Towards Reliable and Practical LLM Security Evaluations via Bayesian Modelling
Mary Llewellyn, Annie Gray, Josh Collyer, Michael Harries
TL;DR
The paper tackles the problem of unreliable LLM security evaluations by identifying confounding variables and uncertain outcomes as core issues. It introduces a principled end-to-end framework that combines experimental designs (training- and performance-based grouping) with a Bayesian hierarchical model that uses embedding-space clustering to quantify uncertainty and reduce prompt bias.

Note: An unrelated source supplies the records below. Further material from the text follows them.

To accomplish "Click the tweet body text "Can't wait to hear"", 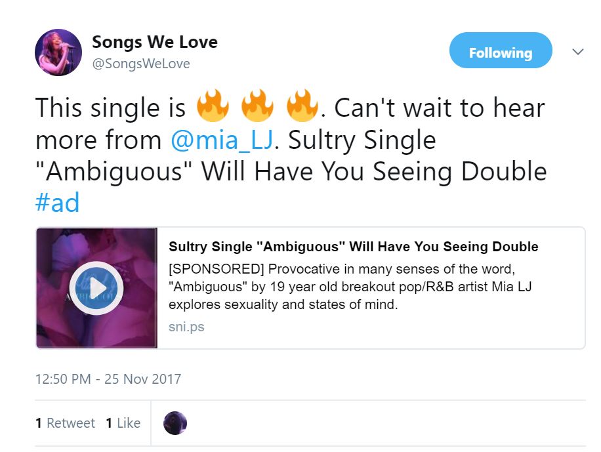I will [x=440, y=108].
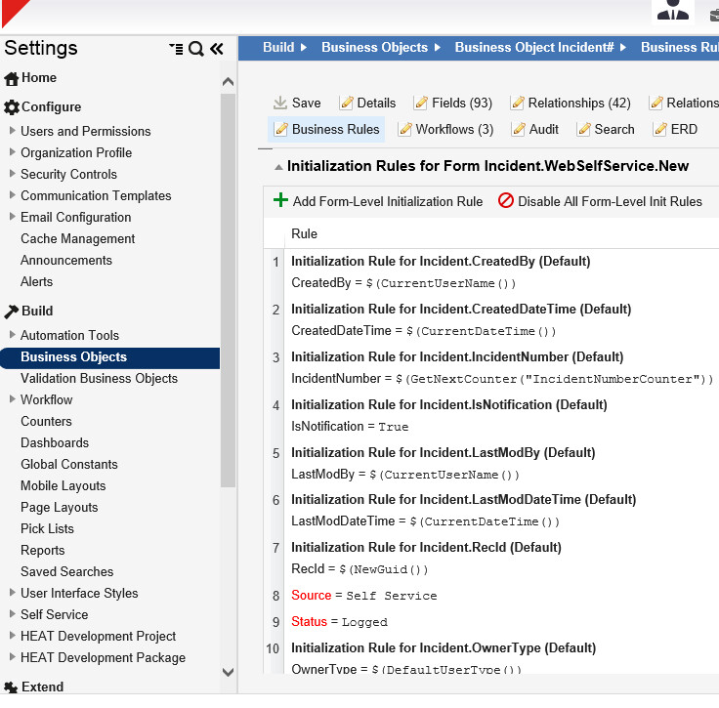Collapse the Settings sidebar with double-chevron
Image resolution: width=719 pixels, height=708 pixels.
(216, 49)
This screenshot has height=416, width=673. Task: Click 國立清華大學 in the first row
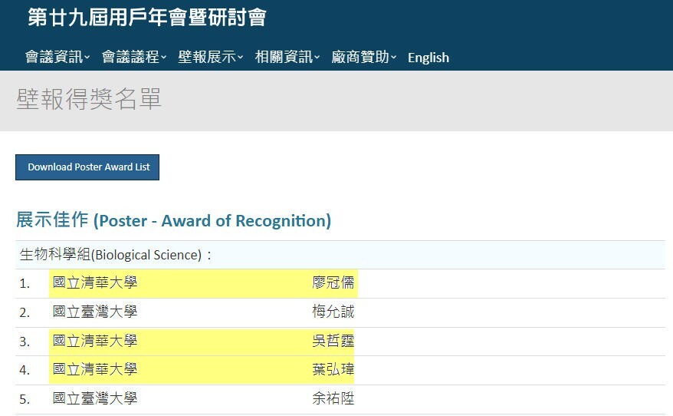(x=95, y=283)
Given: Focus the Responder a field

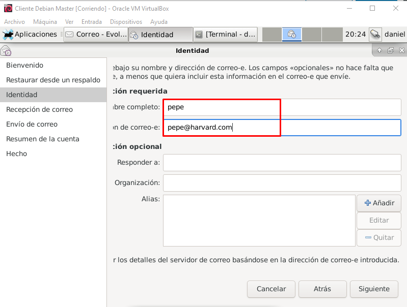Looking at the screenshot, I should pos(282,163).
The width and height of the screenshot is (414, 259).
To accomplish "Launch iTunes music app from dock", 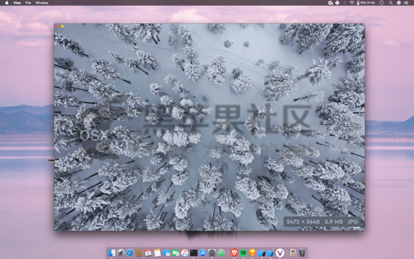I will pos(184,253).
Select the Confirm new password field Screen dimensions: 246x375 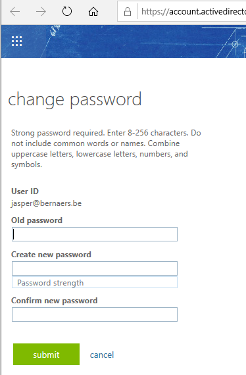click(95, 314)
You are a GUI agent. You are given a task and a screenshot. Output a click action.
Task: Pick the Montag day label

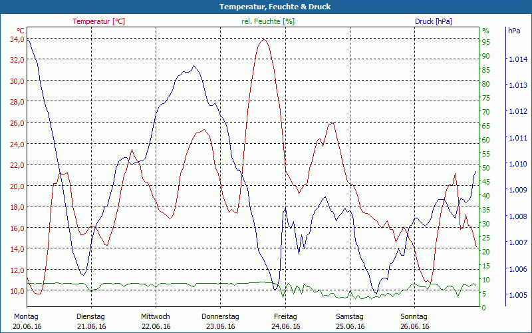point(26,316)
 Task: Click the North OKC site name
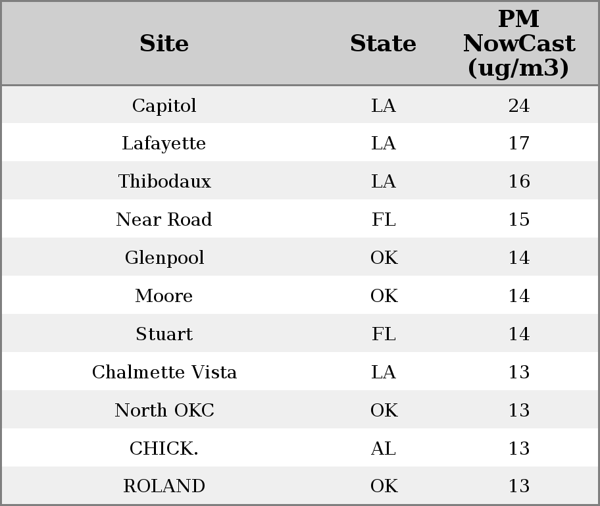click(164, 410)
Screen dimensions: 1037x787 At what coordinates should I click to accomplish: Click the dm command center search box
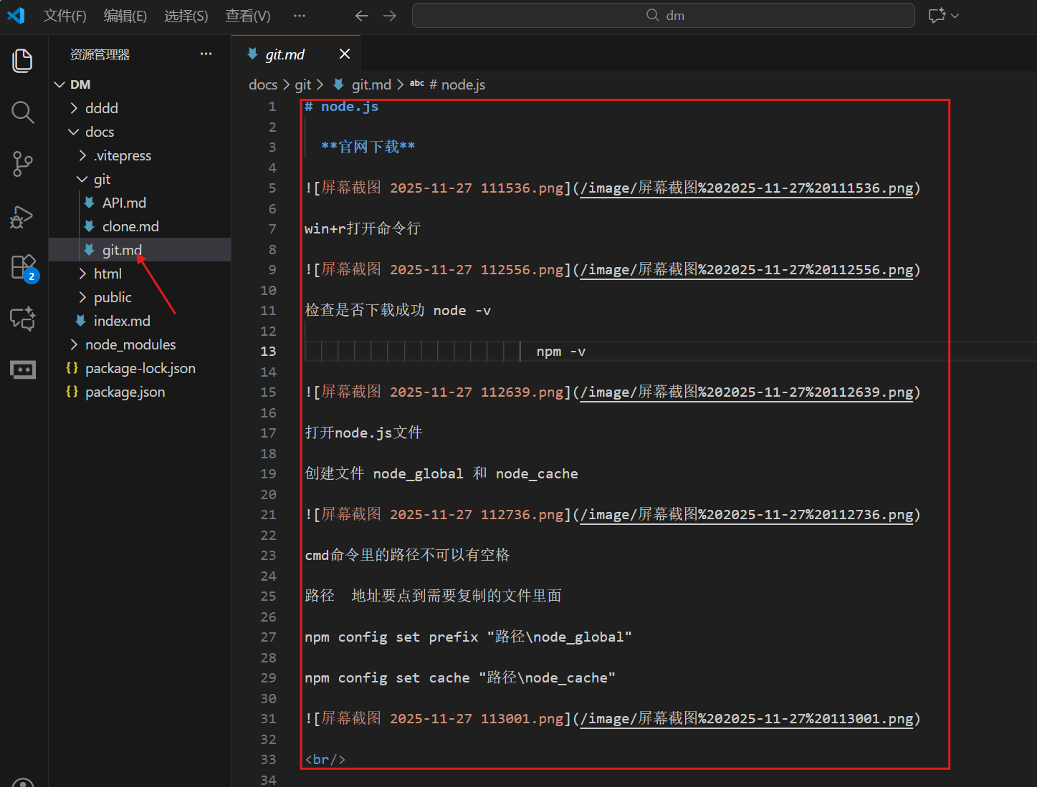coord(663,16)
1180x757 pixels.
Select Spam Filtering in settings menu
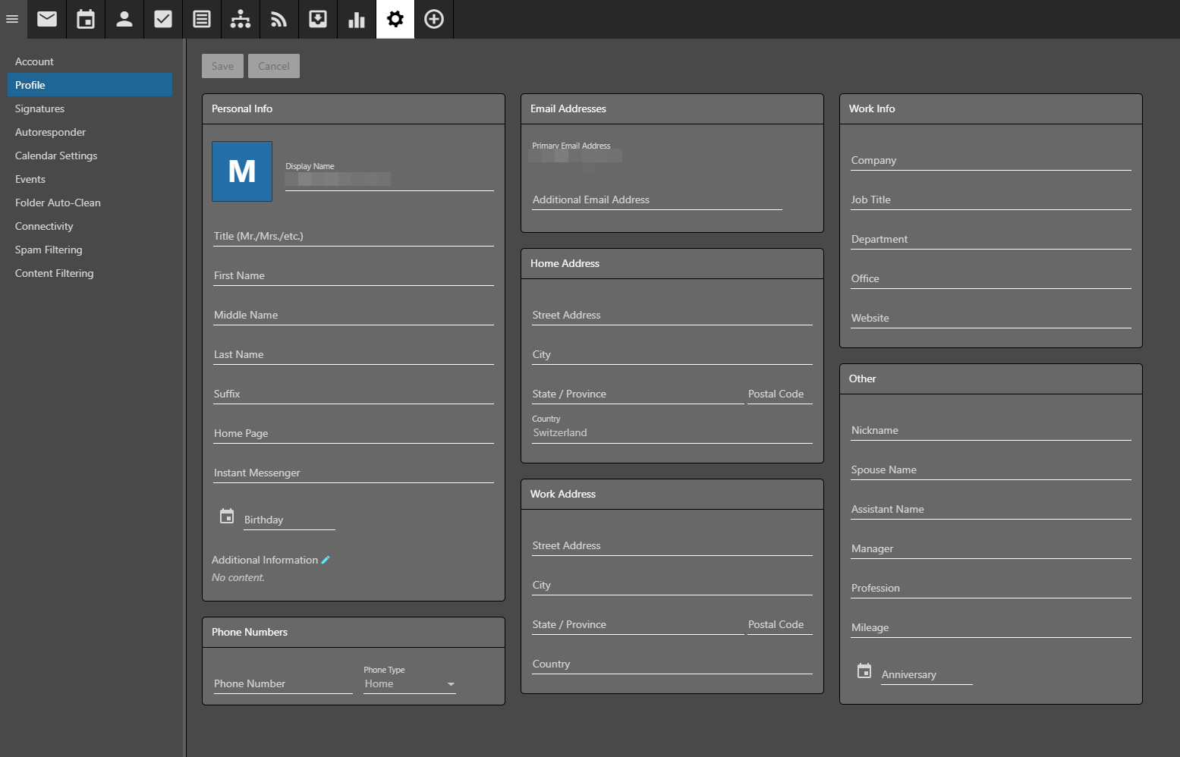tap(49, 250)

Through a case study comparing Mamba and Transformer architectures, the approach demonstrates improved reliability in inference and reveals architecture-dependent vulnerabilities that vary with attacks and grouping strategy. The work offers a scalable, uncertainty-aware methodology for practical LLM security assessment and can extend to broader prompt-based evaluation tasks and safety-alignment analyses.
Abstract
Before adopting a new large language model (LLM) architecture, it is critical to understand vulnerabilities accurately. Existing evaluations can be difficult to trust, often drawing conclusions from LLMs that are not meaningfully comparable, relying on heuristic inputs or employing metrics that fail to capture the inherent uncertainty. In this paper, we propose a principled and practical end-to-end framework for evaluating LLM vulnerabilities to prompt injection attacks. First, we propose practical approaches to experimental design, tackling unfair LLM comparisons by considering two practitioner scenarios: when training an LLM and when deploying a pre-trained LLM. Second, we address the analysis of experiments and propose a Bayesian hierarchical model with embedding-space clustering. This model is designed to improve uncertainty quantification in the common scenario that LLM outputs are not deterministic, test prompts are designed imperfectly, and practitioners only have a limited amount of compute to evaluate vulnerabilities. We show the improved inferential capabilities of the model in several prompt injection attack settings. Finally, we demonstrate the pipeline to evaluate the security of Transformer versus Mamba architectures. Our findings show that consideration of output variability can suggest less definitive findings. However, for some attacks, we find notably increased Transformer and Mamba-variant vulnerabilities across LLMs with the same training data or mathematical ability.